__PROBLEM STATEMENT__
Reproduce the listing below word for word, beginning at the line that contains "Locate an element" and continuing through its final line. Leave the pictures out of your answer.

(Stored items)

*** Begin section ***

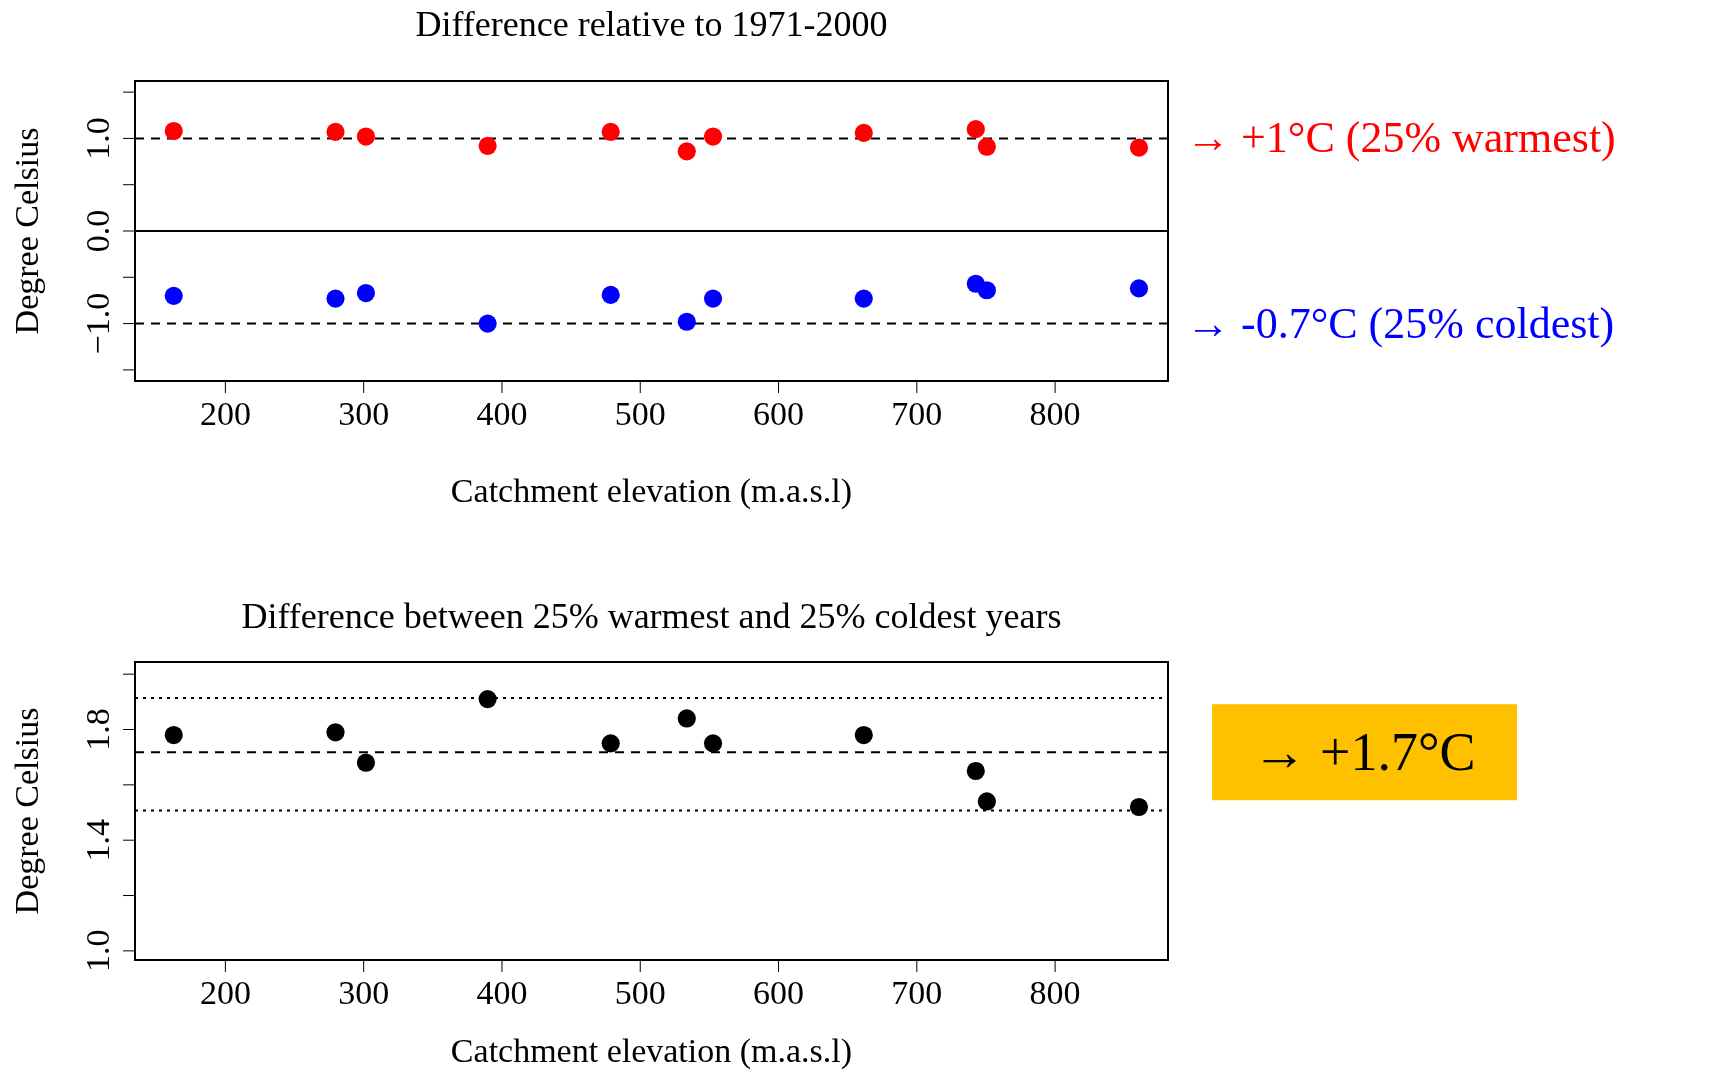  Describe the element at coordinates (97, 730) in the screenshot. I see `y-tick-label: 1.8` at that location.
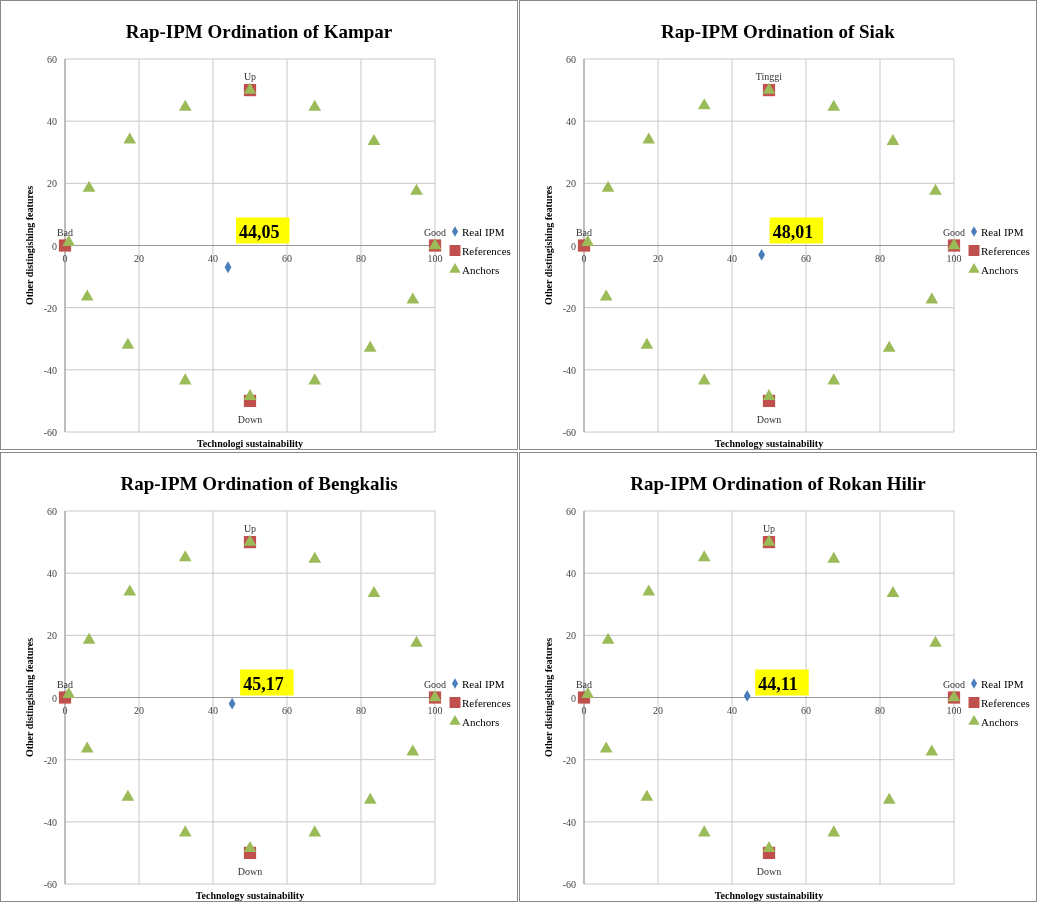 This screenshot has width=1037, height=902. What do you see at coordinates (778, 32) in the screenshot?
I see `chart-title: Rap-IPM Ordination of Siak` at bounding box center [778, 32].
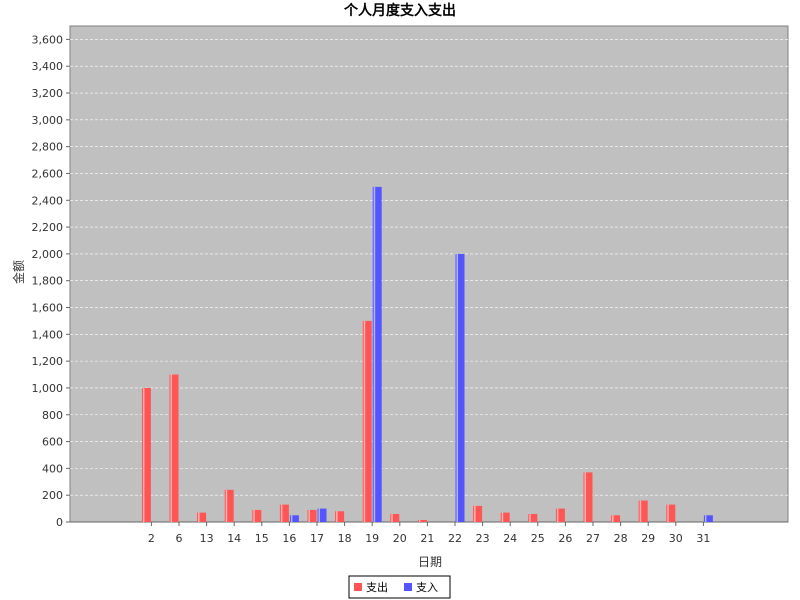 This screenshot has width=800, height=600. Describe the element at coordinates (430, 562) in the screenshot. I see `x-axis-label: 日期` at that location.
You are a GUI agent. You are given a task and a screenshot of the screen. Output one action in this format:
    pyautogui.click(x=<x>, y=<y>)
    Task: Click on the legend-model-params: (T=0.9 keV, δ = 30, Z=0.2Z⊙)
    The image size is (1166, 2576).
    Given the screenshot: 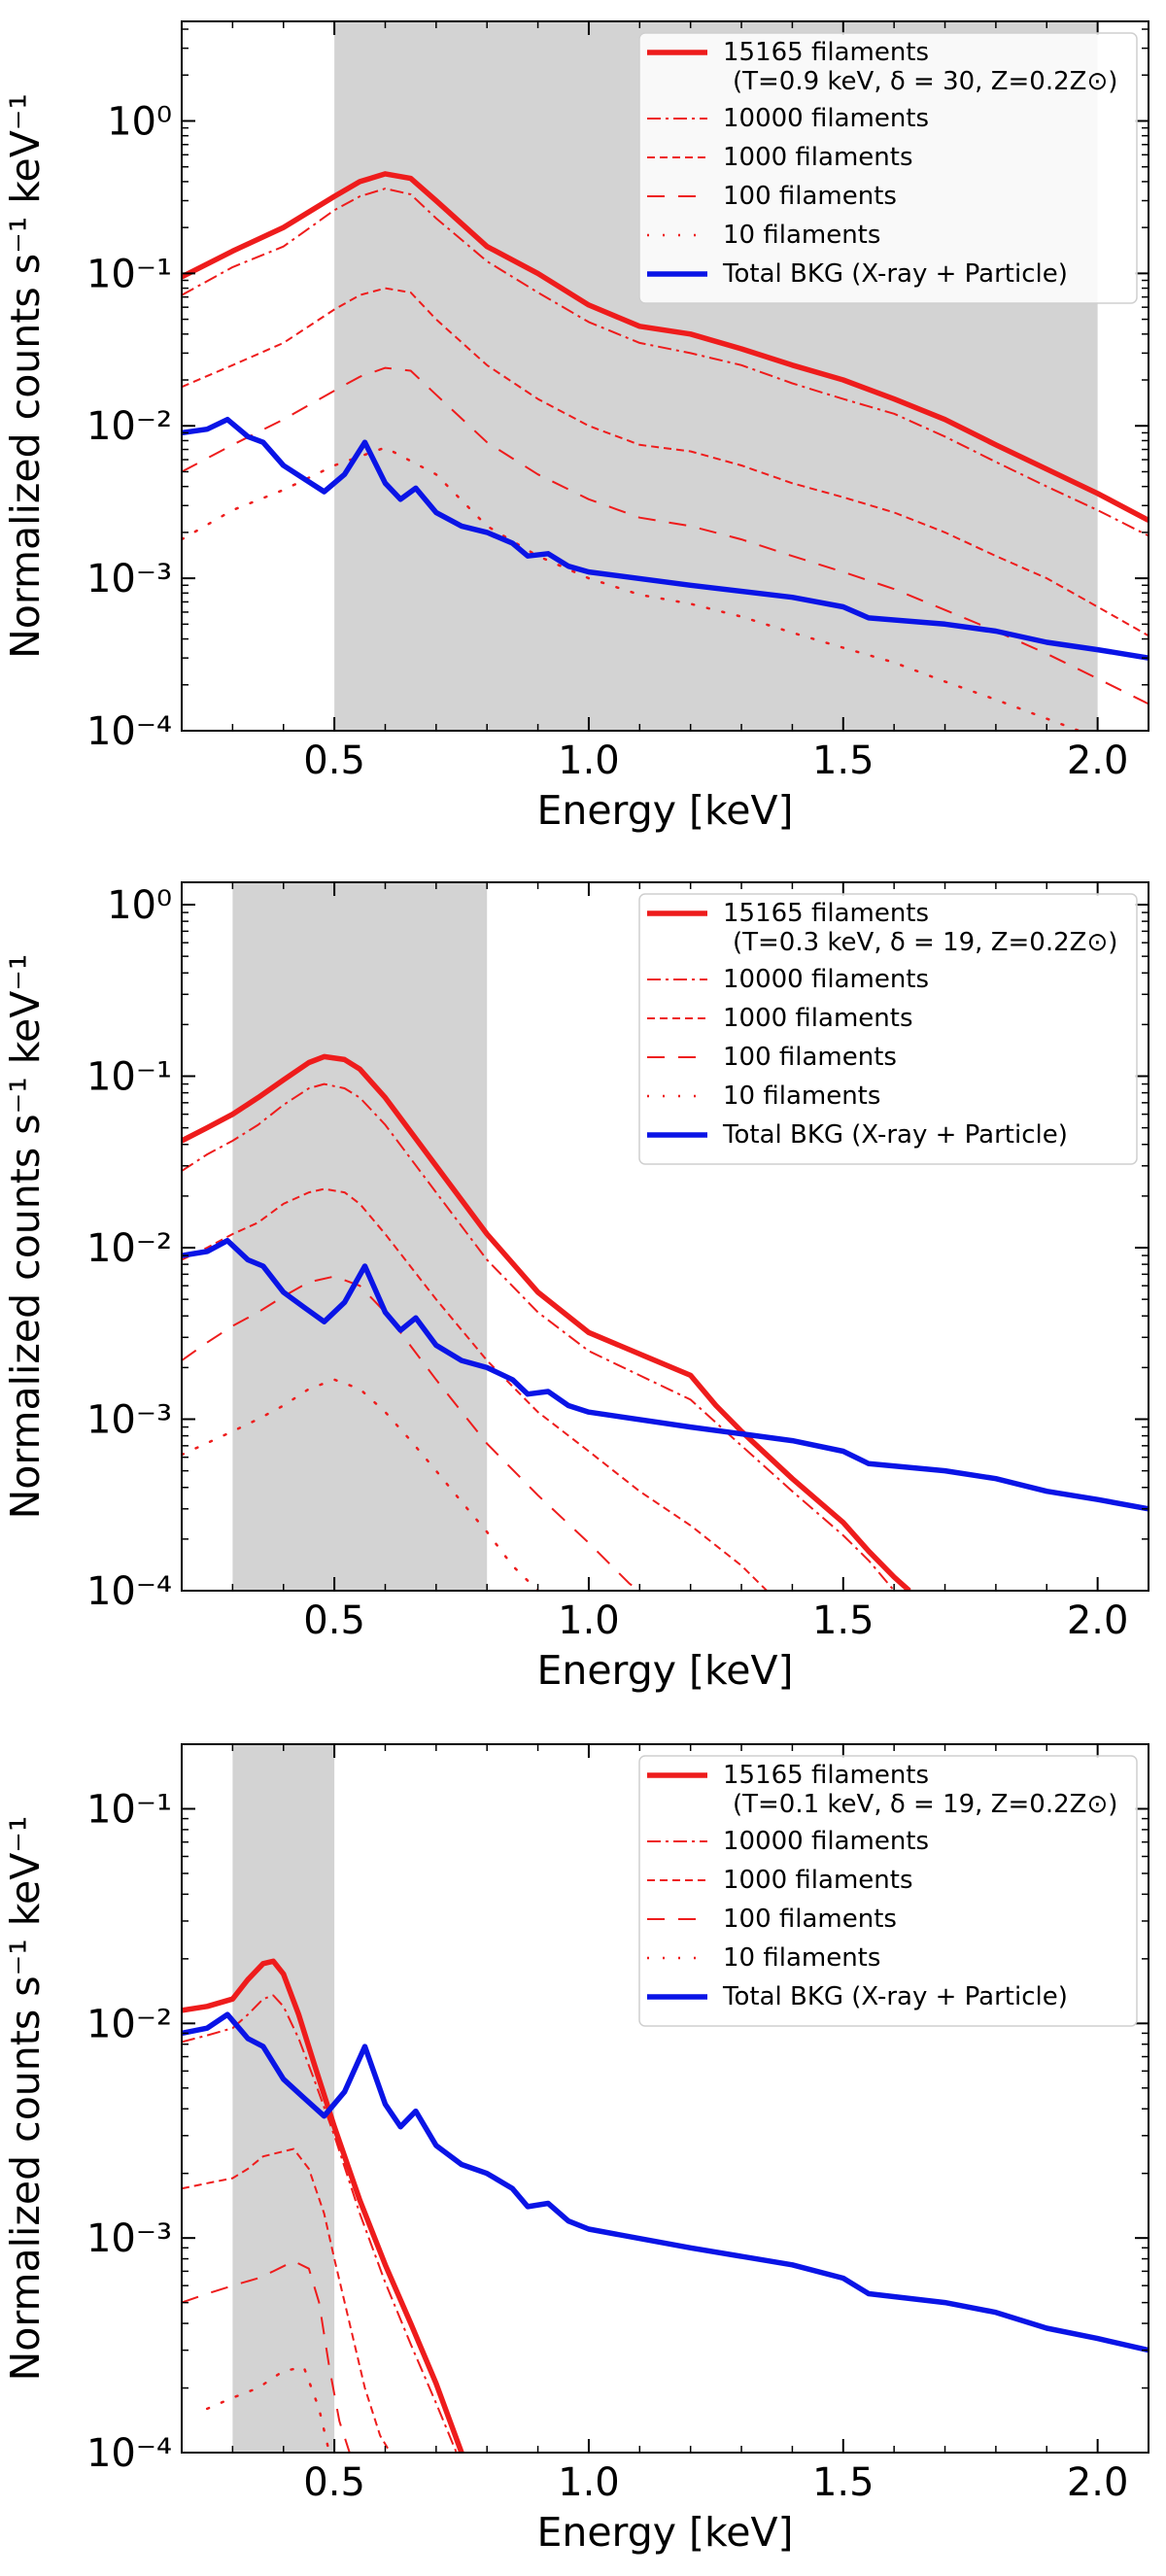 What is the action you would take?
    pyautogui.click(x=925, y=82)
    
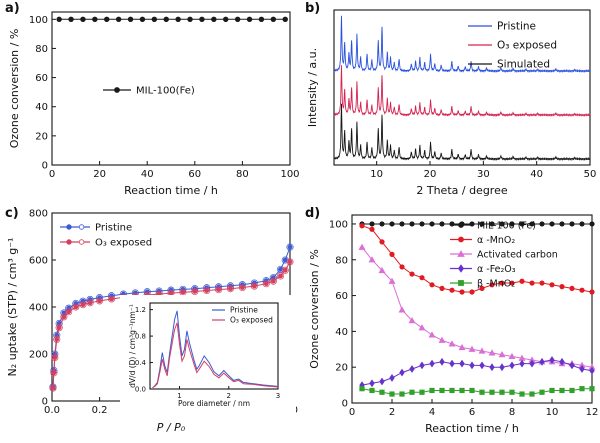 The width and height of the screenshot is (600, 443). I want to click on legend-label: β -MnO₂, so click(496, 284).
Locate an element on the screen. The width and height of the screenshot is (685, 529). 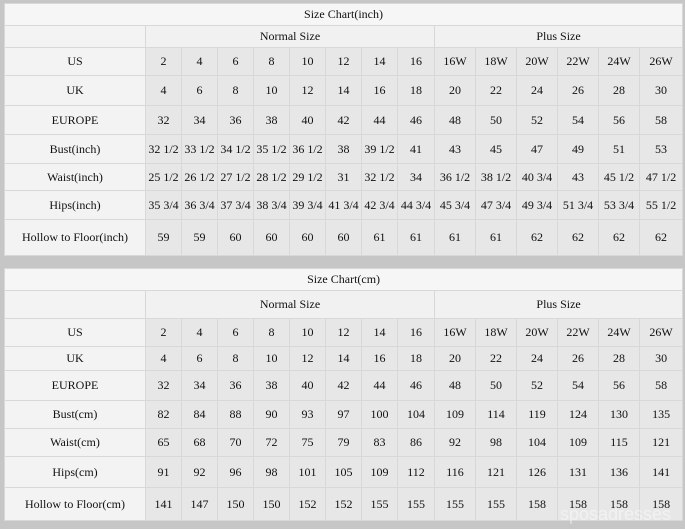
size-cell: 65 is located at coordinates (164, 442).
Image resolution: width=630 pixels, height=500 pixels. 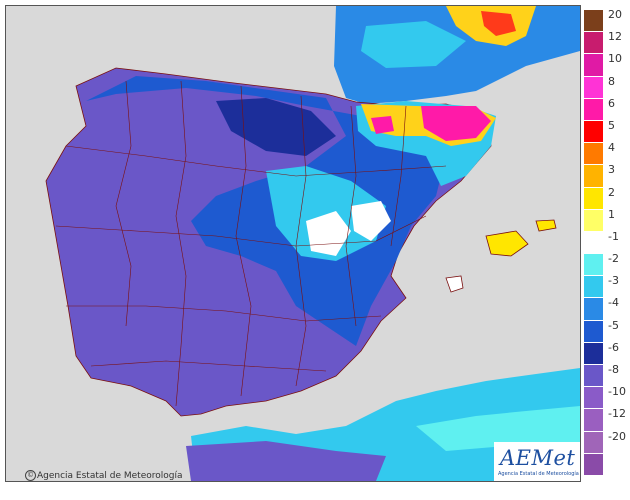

*** End section ***

__ANSWER TO THIS EXERCISE__
Locate an element on the screen. The width and height of the screenshot is (685, 529). 
size-cell: 65 is located at coordinates (164, 442).
Image resolution: width=630 pixels, height=500 pixels. 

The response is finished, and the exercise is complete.